◆ **Task**:
Rewrite all of the data below, replacing "Instruction" with "Task" and changing nothing else. Leave the pictures out of your answer.

□ □ □ □ □

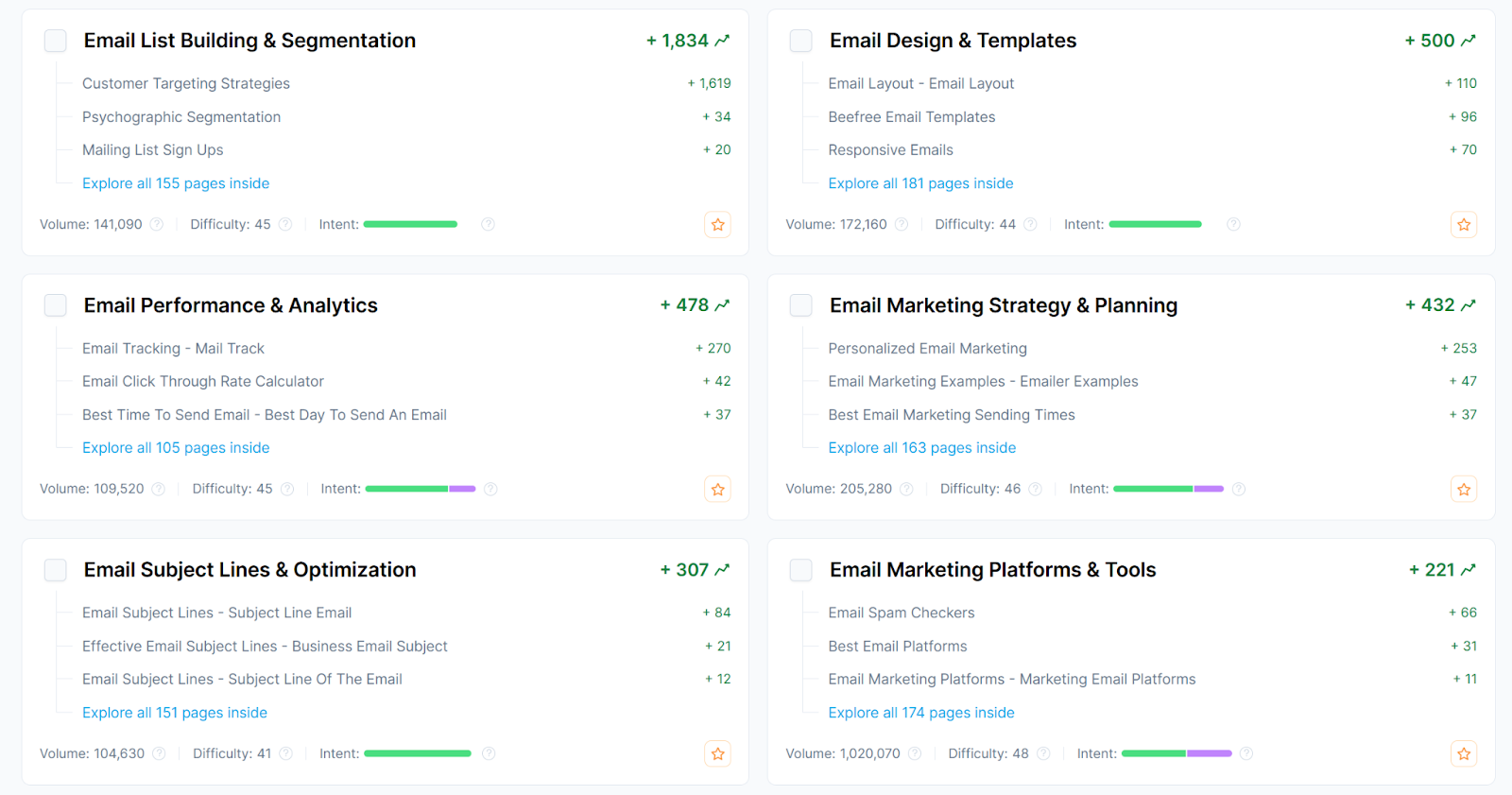Click star icon on Email Marketing Strategy & Planning
Image resolution: width=1512 pixels, height=795 pixels.
[x=1463, y=490]
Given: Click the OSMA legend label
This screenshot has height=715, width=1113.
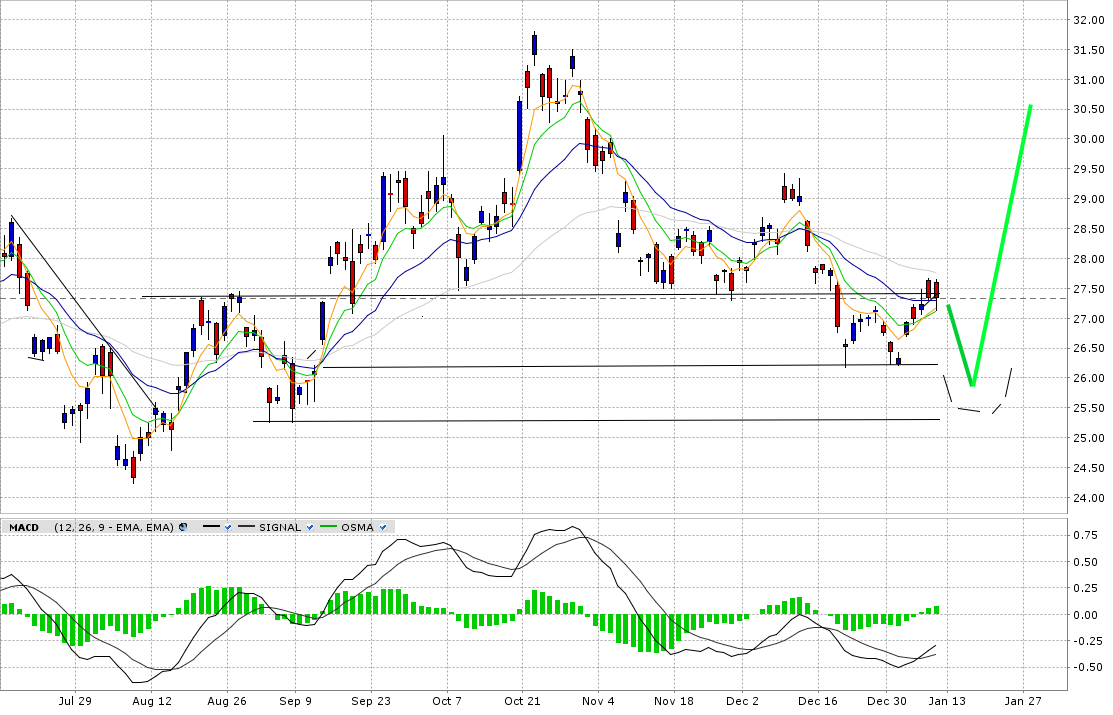Looking at the screenshot, I should pyautogui.click(x=358, y=527).
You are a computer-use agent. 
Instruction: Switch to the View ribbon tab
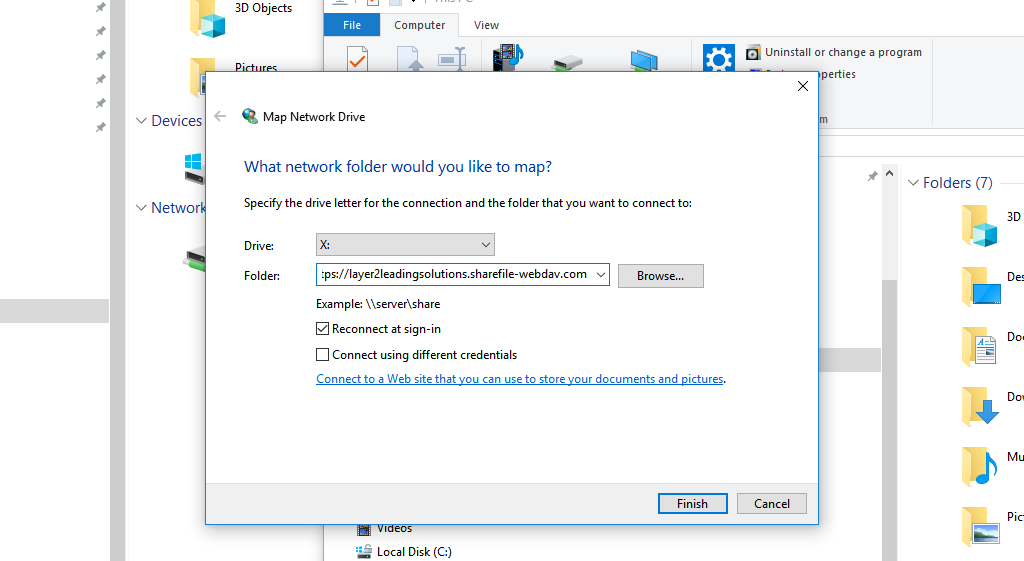(x=486, y=26)
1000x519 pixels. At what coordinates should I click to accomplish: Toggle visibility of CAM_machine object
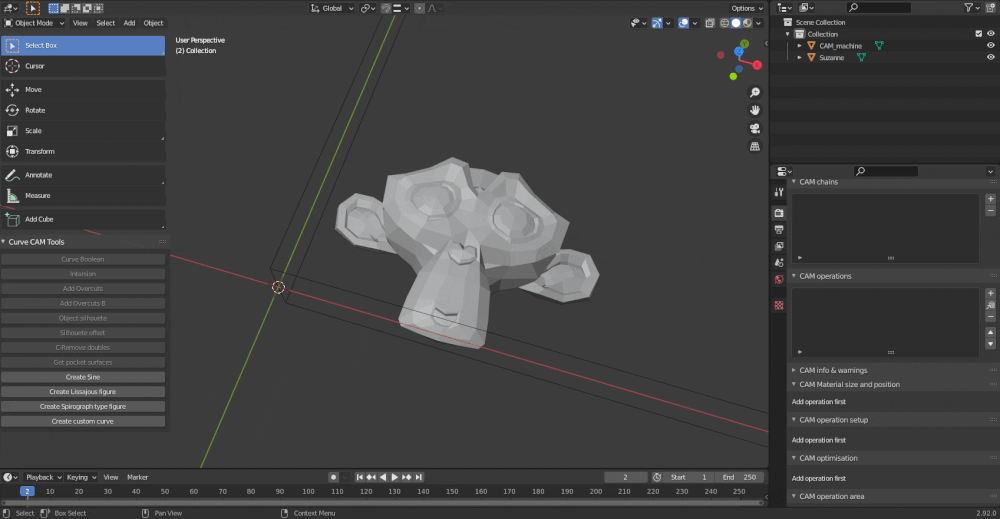991,46
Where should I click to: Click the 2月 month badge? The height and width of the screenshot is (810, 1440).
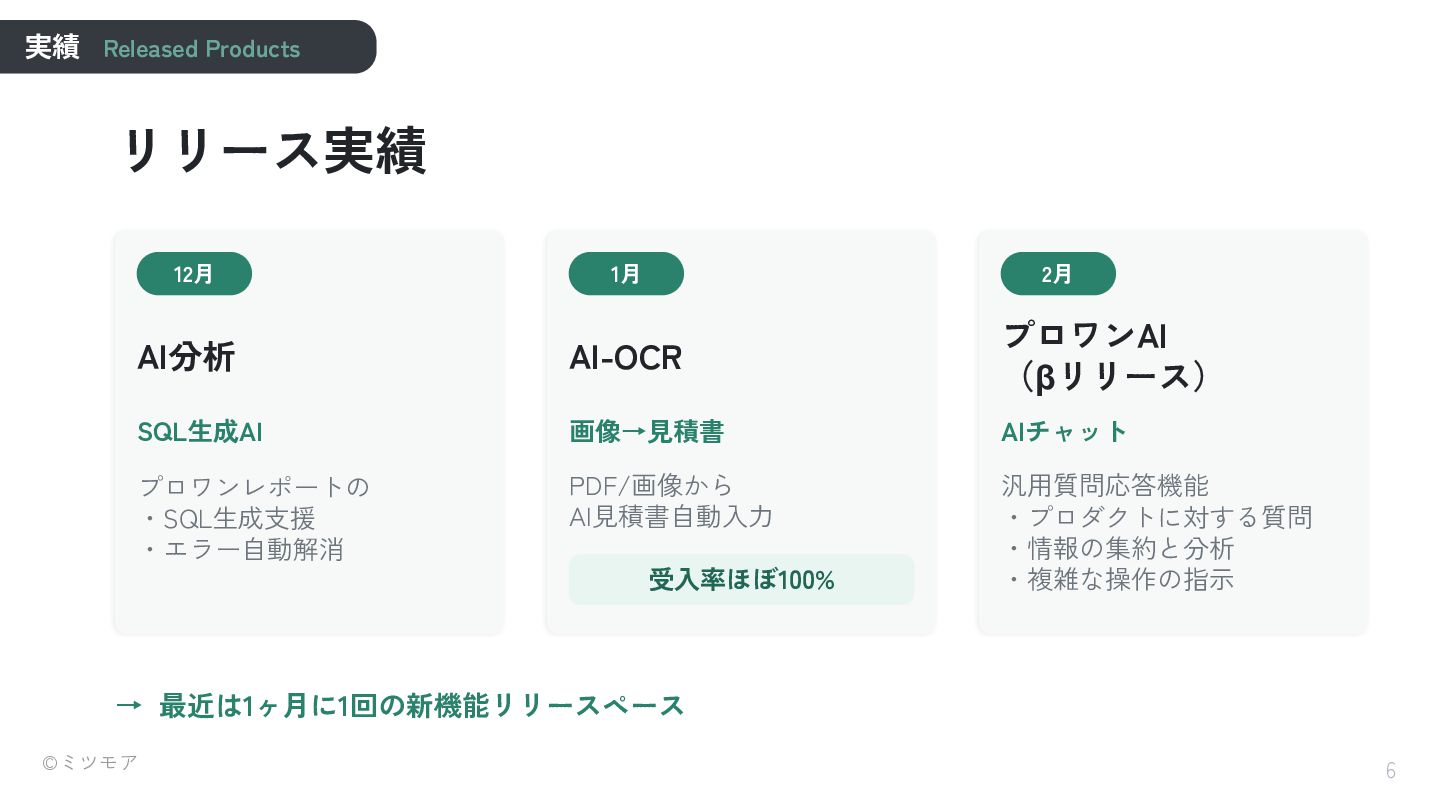click(x=1058, y=274)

□ □ □ □ □

◆ **Task result**:
Click star icon on Email Marketing Strategy & Planning
Image resolution: width=1512 pixels, height=795 pixels.
[x=1463, y=490]
Given: Click the OSMA legend label
This screenshot has height=715, width=1113.
Looking at the screenshot, I should pyautogui.click(x=358, y=527).
You are a computer-use agent. 
Task: Switch to the View ribbon tab
(x=486, y=26)
1000x519 pixels. At what coordinates should I click to accomplish: Toggle visibility of CAM_machine object
991,46
Where should I click to: Click the 2月 month badge? The height and width of the screenshot is (810, 1440).
click(x=1058, y=274)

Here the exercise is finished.